BEGIN AVAILABLE DATA

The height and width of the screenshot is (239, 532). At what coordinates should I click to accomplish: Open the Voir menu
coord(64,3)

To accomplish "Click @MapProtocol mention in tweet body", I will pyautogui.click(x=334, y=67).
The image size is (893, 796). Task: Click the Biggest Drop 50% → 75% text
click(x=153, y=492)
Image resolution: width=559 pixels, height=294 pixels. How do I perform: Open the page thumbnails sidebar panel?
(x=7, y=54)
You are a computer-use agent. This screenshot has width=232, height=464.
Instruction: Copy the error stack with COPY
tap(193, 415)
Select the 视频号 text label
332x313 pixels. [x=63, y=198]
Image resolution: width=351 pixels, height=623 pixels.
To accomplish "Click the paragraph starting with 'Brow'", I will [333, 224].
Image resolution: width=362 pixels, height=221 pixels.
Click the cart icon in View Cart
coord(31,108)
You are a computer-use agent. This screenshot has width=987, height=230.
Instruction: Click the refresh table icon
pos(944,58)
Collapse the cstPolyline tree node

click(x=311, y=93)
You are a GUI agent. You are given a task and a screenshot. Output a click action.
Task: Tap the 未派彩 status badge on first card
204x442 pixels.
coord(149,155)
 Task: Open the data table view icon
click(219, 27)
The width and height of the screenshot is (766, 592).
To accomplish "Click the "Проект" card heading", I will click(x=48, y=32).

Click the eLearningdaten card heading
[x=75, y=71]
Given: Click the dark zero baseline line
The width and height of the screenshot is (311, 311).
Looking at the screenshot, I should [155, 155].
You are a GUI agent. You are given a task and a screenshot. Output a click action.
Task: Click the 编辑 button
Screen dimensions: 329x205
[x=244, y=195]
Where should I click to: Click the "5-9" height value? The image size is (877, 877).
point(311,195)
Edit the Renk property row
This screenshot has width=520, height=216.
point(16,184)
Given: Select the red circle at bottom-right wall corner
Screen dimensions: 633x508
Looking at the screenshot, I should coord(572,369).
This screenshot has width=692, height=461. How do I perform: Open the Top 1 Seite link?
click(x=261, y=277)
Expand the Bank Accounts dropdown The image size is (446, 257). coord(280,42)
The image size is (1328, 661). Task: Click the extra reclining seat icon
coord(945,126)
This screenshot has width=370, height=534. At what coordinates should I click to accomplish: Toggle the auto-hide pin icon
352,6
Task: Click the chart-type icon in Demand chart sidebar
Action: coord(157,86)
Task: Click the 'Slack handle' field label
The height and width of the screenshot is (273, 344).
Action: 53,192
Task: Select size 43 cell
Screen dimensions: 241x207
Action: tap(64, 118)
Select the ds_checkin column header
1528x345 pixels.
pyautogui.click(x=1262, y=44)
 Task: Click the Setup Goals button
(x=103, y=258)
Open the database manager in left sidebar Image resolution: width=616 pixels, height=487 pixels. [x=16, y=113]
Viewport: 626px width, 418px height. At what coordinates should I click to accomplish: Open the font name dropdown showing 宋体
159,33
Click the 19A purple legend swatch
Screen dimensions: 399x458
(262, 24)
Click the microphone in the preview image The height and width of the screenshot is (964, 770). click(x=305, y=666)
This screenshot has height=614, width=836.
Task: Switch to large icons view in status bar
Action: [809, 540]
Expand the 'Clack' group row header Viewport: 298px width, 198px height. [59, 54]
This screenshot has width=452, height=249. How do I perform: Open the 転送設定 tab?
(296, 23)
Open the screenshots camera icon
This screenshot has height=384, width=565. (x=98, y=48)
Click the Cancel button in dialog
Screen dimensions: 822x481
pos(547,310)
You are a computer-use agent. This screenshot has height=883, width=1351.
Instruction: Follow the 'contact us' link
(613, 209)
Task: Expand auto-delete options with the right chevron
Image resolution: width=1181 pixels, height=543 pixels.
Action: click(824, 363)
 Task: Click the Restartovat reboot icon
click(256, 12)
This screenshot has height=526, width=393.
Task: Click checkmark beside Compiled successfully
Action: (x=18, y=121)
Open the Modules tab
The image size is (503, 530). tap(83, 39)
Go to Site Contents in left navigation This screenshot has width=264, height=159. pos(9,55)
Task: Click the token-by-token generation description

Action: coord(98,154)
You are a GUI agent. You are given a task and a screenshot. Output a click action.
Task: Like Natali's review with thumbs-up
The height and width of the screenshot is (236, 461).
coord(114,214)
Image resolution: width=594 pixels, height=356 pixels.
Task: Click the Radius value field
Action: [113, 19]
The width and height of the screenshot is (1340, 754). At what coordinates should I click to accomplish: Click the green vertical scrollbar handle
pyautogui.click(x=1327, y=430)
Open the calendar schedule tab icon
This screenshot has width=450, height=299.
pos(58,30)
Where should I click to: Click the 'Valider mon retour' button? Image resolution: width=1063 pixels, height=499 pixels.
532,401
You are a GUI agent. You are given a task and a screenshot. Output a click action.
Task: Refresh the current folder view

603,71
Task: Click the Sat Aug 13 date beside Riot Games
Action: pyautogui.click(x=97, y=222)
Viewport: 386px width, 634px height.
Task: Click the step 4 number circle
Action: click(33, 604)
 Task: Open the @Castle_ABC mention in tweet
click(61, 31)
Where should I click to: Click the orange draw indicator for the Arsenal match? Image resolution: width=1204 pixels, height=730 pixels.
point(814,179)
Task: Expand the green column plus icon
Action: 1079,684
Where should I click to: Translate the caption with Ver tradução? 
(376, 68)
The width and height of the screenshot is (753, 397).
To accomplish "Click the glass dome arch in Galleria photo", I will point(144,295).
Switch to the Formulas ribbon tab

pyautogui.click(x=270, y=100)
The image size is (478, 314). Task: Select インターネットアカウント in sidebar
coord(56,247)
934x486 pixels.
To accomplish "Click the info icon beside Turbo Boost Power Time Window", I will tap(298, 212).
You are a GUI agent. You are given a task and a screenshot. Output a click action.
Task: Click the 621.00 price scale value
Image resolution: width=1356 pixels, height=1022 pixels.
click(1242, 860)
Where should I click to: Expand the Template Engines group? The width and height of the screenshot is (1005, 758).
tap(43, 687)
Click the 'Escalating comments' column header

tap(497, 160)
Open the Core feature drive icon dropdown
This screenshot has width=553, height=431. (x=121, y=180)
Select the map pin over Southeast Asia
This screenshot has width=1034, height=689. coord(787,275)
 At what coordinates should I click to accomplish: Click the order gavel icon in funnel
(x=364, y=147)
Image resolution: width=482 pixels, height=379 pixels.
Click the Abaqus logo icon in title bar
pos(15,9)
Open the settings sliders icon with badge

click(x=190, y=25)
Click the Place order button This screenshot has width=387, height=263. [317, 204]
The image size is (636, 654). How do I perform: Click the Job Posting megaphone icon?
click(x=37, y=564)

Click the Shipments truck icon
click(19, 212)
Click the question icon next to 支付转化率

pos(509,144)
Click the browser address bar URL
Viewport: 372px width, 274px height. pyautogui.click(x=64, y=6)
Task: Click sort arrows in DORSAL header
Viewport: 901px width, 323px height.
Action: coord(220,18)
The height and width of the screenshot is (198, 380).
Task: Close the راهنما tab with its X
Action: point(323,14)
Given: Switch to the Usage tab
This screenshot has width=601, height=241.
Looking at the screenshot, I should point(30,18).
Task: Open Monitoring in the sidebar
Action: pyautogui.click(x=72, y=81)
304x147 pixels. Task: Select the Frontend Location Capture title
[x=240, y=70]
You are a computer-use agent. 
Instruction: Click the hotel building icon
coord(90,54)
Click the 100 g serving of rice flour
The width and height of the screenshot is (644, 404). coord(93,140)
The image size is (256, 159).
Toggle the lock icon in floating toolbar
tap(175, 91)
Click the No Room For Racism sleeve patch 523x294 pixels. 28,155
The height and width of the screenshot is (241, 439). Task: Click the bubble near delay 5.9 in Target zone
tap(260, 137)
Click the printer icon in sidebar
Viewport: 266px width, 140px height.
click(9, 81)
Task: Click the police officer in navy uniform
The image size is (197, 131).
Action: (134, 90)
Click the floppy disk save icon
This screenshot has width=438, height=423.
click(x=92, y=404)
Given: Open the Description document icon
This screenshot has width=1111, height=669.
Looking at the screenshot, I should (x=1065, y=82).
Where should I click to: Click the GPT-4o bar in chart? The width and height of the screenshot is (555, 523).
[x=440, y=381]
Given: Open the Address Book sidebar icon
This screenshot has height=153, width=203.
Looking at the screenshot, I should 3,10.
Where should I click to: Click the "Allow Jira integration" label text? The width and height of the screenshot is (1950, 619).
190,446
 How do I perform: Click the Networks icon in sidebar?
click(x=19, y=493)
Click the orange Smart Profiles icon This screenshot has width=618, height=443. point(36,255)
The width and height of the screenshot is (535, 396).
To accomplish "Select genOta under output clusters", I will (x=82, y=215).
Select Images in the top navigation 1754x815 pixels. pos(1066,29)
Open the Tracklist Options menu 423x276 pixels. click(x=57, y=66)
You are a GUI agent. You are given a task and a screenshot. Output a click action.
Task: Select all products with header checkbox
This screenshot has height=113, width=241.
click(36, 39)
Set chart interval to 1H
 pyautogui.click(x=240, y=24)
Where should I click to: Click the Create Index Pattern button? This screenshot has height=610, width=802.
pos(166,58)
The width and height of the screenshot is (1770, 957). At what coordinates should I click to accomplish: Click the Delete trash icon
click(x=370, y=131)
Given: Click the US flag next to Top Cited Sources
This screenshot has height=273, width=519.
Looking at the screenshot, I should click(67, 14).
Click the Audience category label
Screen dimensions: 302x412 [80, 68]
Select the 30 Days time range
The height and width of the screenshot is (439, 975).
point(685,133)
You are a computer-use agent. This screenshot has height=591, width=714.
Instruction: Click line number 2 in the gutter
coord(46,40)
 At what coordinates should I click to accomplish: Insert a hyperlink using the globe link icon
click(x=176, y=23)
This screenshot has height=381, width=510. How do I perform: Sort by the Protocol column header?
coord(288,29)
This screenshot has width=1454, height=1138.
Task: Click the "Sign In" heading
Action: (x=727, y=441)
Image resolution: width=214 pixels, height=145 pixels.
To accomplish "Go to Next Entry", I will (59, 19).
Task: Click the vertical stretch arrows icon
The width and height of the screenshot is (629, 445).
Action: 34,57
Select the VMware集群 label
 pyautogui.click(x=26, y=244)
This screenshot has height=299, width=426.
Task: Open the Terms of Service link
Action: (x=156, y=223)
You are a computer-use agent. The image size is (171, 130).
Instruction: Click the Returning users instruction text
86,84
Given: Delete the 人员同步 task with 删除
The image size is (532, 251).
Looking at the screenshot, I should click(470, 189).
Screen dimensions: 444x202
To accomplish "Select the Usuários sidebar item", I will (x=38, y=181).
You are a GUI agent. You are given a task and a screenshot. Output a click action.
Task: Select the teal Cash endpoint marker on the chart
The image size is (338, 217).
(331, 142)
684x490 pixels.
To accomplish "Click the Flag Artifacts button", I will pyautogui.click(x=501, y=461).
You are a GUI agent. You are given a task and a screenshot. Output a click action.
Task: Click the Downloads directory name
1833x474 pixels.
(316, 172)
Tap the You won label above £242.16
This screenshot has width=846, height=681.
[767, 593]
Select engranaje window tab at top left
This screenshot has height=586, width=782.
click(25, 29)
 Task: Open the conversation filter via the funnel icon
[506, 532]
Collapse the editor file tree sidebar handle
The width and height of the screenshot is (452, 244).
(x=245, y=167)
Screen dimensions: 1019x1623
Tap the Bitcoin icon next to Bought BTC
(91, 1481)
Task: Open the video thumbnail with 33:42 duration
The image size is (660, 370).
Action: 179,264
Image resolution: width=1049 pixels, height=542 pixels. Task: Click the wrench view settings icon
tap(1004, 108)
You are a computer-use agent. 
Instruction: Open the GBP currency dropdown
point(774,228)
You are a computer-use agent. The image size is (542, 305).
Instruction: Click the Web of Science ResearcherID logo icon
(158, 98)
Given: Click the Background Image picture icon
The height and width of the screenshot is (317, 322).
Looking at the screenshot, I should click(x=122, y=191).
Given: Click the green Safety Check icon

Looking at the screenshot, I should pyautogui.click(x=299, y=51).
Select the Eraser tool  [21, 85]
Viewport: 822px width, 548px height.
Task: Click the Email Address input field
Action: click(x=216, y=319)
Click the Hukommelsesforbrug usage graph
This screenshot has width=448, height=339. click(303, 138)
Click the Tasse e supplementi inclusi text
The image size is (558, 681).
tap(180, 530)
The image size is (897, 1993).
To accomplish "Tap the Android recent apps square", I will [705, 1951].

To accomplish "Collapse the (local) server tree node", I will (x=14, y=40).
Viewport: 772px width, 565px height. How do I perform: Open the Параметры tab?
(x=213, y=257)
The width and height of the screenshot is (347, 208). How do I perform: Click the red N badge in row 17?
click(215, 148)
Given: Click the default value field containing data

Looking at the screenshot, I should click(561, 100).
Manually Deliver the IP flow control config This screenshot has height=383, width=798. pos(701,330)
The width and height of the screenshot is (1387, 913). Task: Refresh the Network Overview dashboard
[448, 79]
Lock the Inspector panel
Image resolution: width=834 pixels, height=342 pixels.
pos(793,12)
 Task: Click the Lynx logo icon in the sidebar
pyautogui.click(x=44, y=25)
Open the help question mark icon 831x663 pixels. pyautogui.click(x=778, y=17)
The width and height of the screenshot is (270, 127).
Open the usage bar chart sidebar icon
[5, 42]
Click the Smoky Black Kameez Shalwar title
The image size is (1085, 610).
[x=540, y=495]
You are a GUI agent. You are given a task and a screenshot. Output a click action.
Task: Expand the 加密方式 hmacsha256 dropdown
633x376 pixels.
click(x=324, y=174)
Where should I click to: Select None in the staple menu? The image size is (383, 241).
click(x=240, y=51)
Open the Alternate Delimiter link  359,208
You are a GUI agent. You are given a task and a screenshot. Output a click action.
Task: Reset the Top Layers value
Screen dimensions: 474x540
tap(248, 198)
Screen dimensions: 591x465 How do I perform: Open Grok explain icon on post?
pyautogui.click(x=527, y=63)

END AVAILABLE DATA

__WHAT YOU ARE ASKED TO DO__. What lines of the data contain the string "right"? List them.

__ANSWER SECTION__.
Given: Select the red circle at bottom-right wall corner
Task: Expand auto-delete options with the right chevron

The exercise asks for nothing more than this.